In Translucent Databases, Wayner extends this concept of hashing in new and important ways. For example, what if a police department needs to build a database of sexual-assault victims that lets them identify trends but hides personal information? You could use a translucent database where the first column is the hash of the victim’s name, and the second column is a hash of their full address, and the third column is a hash of their block and street. You can now group incidents together by grouping entries with identical block hashes; you can see if the incidents refer to the same person by checking to see if those hashes are different.

If you look at this article on Bloom filters, published here on Medium a few days ago, you’ll learn what hashing is and how it works. It’s not a crazy subject. The tools to do all this stuff are basically at hand. So why don’t more people do things this way? You’d think they would. It’s not expensive! It just takes planning.

Hashing is not a silver bullet; nothing is. People on Twitter have been taking me to task — for example:

I’ll be honest, I don’t know! It’s obviously hard to do things right and Wayner’s book (I’m going on memory and don’t have it on hand) takes this into account. But done carefully, that strategy would have made it far more difficult for hackers to extract tons and tons of sensitive information from the Ashley Madison database.

I’ve never built a translucent database-driven system because none of my clients have ever been the least bit interested. They want names, addresses, credit cards, and the like. But they don’t actually need a lot of that data to build a good web service. They need it for potential marketing purposes.

It’s not the users’ fault. Keeping your life secure is basically a part-time job at this point and even those of us who take it seriously are screwed in the long run. The whole infrastructure of web-service privacy is broken, as broken as the broken record that keeps saying “the whole infrastructure of web-service privacy is broken” over and over again.

So if getting hacked and doxxed is inevitable, and if the sex workers with whom we contract will leak our identities to Gawker, and if the line is moving so fast that it’s kind of…quivering…and if we share something private about ourselves, it could end up belonging to the world, and if access to our Skype calls can be sold for profit to the Sudanese government or what have you, then giving up any information that could materially harm your life, your marriage, or your career is basically insane, but we do it again and again because we don’t really have a choice. We do it because we want to put our money somewhere, participate in culture, share recipes, and have sex. We’re going to keep doing it. But we don’t actually have to be completely insecure about it. Nor do we have to go to a fully decentralized model. We could demand that large centralized services encrypt our stuff at the database level, and know that while there are still points of failure, one password won’t unlock tens of millions of others by default — which is how it works now.

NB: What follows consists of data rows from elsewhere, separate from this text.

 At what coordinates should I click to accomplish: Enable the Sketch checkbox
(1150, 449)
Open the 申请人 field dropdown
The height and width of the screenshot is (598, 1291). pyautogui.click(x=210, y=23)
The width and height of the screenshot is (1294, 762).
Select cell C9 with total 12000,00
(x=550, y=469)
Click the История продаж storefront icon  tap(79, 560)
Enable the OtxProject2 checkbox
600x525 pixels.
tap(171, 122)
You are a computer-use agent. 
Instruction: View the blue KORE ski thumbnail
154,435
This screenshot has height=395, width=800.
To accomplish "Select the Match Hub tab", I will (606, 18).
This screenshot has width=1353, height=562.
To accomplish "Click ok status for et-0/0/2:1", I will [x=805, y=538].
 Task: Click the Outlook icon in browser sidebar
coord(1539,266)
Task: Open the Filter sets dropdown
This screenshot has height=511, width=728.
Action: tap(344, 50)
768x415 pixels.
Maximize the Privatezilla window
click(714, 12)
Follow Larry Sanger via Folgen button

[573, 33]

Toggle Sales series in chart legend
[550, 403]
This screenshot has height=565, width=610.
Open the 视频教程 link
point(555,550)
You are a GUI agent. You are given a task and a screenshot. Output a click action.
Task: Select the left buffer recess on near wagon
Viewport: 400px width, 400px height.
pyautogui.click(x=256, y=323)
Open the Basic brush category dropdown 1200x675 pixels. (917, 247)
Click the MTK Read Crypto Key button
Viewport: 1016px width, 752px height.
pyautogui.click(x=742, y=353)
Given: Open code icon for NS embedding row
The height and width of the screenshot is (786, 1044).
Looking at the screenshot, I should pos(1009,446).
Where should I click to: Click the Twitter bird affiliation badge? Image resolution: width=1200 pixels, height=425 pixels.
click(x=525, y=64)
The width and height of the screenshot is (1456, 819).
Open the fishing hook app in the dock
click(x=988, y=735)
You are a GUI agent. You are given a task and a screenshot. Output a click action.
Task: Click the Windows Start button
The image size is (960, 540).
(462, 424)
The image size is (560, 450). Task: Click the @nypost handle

In the meantime, people who make big web services can’t actually claim that they protect their users. They could do so, and give up some of their ability to market to those users, and it would serve everyone’s best interests in the long-run. But the users don’t know there are better ways, the advertisers won’t like it, and no one likes to change how they do things. It sucks, but it’s also who we are, and it’s the web we — the people who make web services — choose to build.